2006.03.03
本部が、2006年度政府予算案の衆議院可決についての談話を発表

2006年度政府予算案の衆議院可決についての談話!

2006年3月 2日
日本労働組合総連合会 事務局長 古賀 伸明

 本日、2006年度政府予算案が衆議院本会議で可決され、参議院に送付された。小泉総理の「格差拡大はない」との国会答弁に象徴されるように、政府は、家計・雇用・地域などあらゆる分野で二極化が進行している国民経済の実態を直視することなく、政府予算案を無修正のまま通過させた。

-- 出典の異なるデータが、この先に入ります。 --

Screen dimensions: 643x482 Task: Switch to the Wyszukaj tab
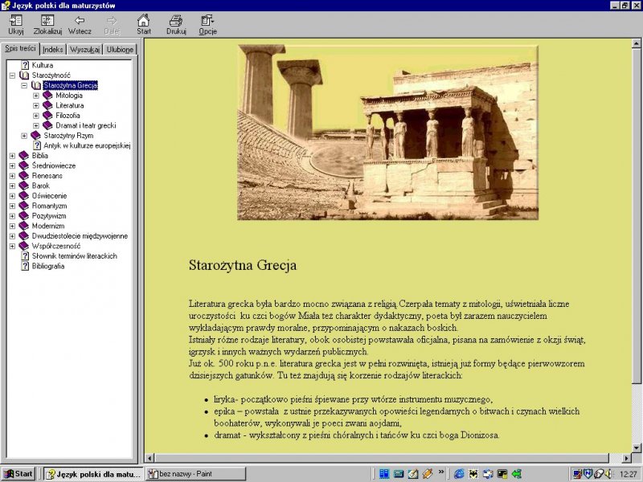point(84,49)

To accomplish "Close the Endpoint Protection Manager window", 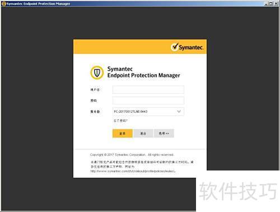I will 276,3.
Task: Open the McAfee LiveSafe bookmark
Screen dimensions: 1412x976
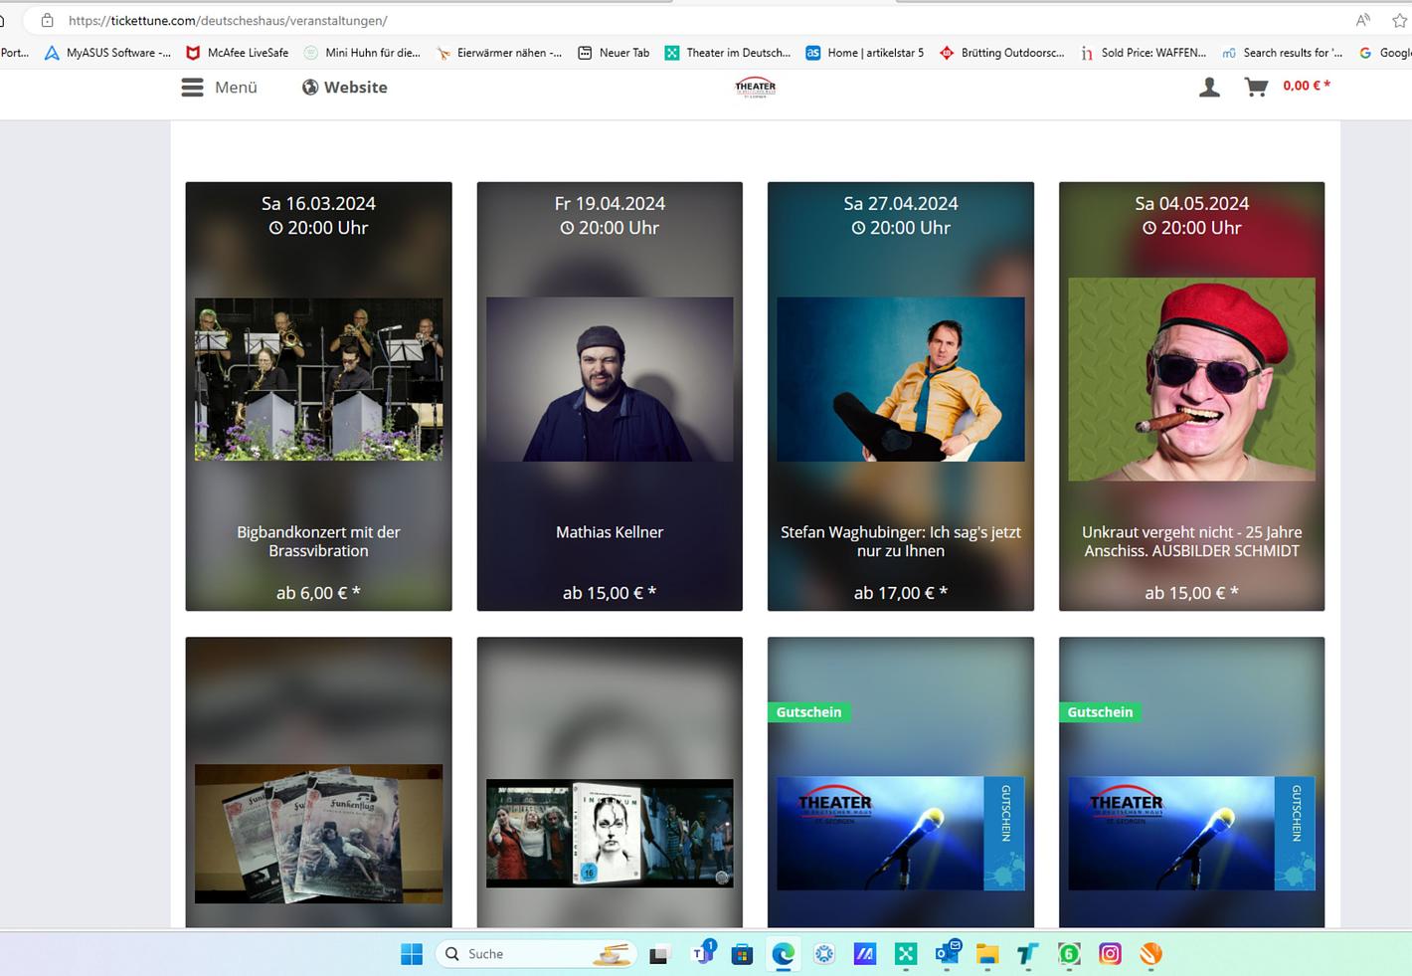Action: (237, 53)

民主党のライブドア「メール」問題による混乱のなか、十分な予算審議を尽くすことなく、数字合わせの歳出の総額削減を優先した「負担増・給付減」の予算編成を決定したことはきわめて遺憾である。

 連合は、デフレ脱却と持続的な経済成長への道筋を固めることが重要との認識に立ち、政府の2006年度予算編成および政策運営に対して、サラリーマン大増税の阻止と不公平税制の是正、社会保障制度の一体改革、子育て支援の強化、雇用のセーフティネットの強化等を重点政策として取り組んできた。特に定率減税の廃止については撤回を強く求め、構成組織、地方連合会が一体となって、決起集会、街頭行動、政府および各政党への要請行動を重ね、予算委員会公聴会で格差拡大問題を提起する意見陳述を行うなど国会内外の行動を通じて訴えてきた。しかし、予算委員会では、このような地域や職場の組合員、市民の声を真摯に受け止めないまま、与党の数の力によって採決に至った。これは国民の声を無視するに等しい行為であり、まったく許し難い。

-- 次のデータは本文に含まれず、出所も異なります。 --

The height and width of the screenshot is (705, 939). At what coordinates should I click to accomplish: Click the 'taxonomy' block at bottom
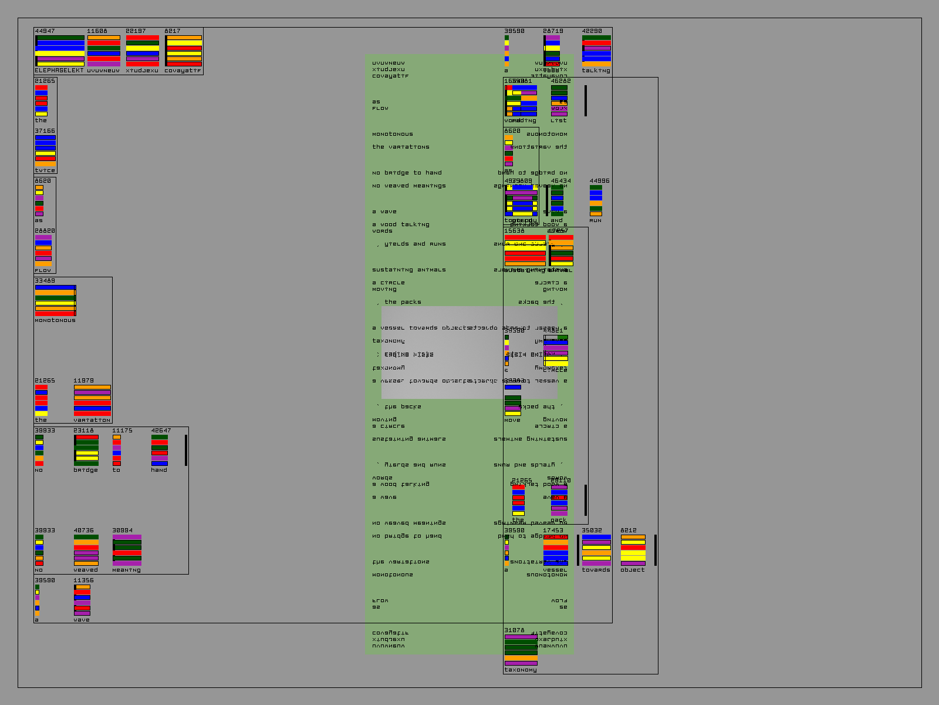(521, 650)
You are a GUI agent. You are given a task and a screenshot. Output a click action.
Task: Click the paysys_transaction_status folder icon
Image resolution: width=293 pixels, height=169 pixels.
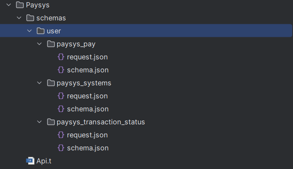51,122
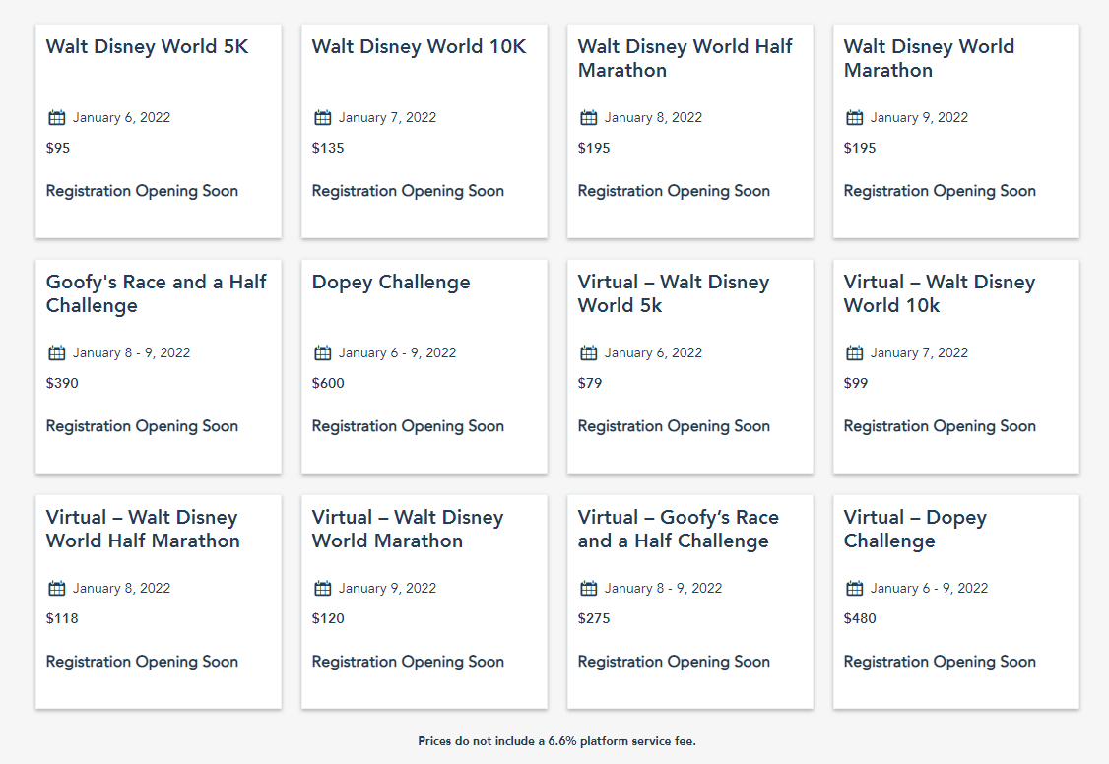Click calendar icon on Goofy's Race and a Half Challenge card
This screenshot has width=1109, height=764.
(x=57, y=353)
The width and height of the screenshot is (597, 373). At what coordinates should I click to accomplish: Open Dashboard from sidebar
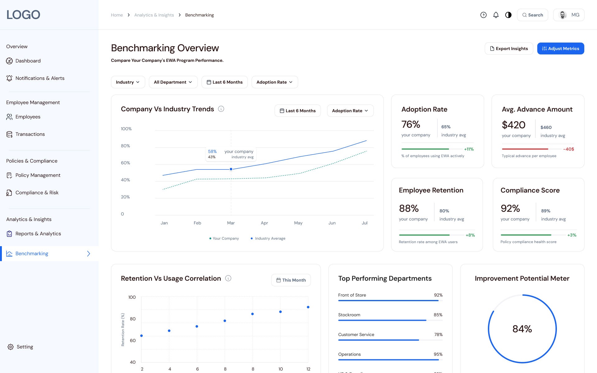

 マクロ経済指標によれば景気は回復過程にあるとはいえ、不安定雇用の増大や若年未就業問題など雇用の二極化・固定化が進み、地域間格差はいまだに大きく、所得・資産格差も拡大しつつある。しかし政府は、「小さな政府」の名のもとに、雇用対策や社会保障基盤の強化など本来政府が担うべき役割まで縮小しようとしている。
 わが国では税による所得再分配機能は弱く、しかも低下してきている。低所得層が大きく増加しつつある現在、定率減税の廃止をはじめサラリーマン狙い撃ちの増税が実施されれば、さらなる格差拡大につながり国民生活に負の影響をもたらすことは明白である。格差拡大と二極化が進行しデフレ脱却の道筋が見えていない状況のなか、次々と国民負担増を打ち出し、国民生活を支えるセーフティネットや公共サービスの一方的な削減・縮小をはかる予算編成では、個人消費を抑制し景気悪化と再デフレにつながりかねず、また財政再建にも結びつかない懸念が大きい。
 連合は、何よりも生活・雇用の安定と将来不安の解消をはかることを優先し、二極化と格差拡大に歯止めをかける予算への組み替えを強く求め、引き続き参議院段階において、その実現をめざしていく。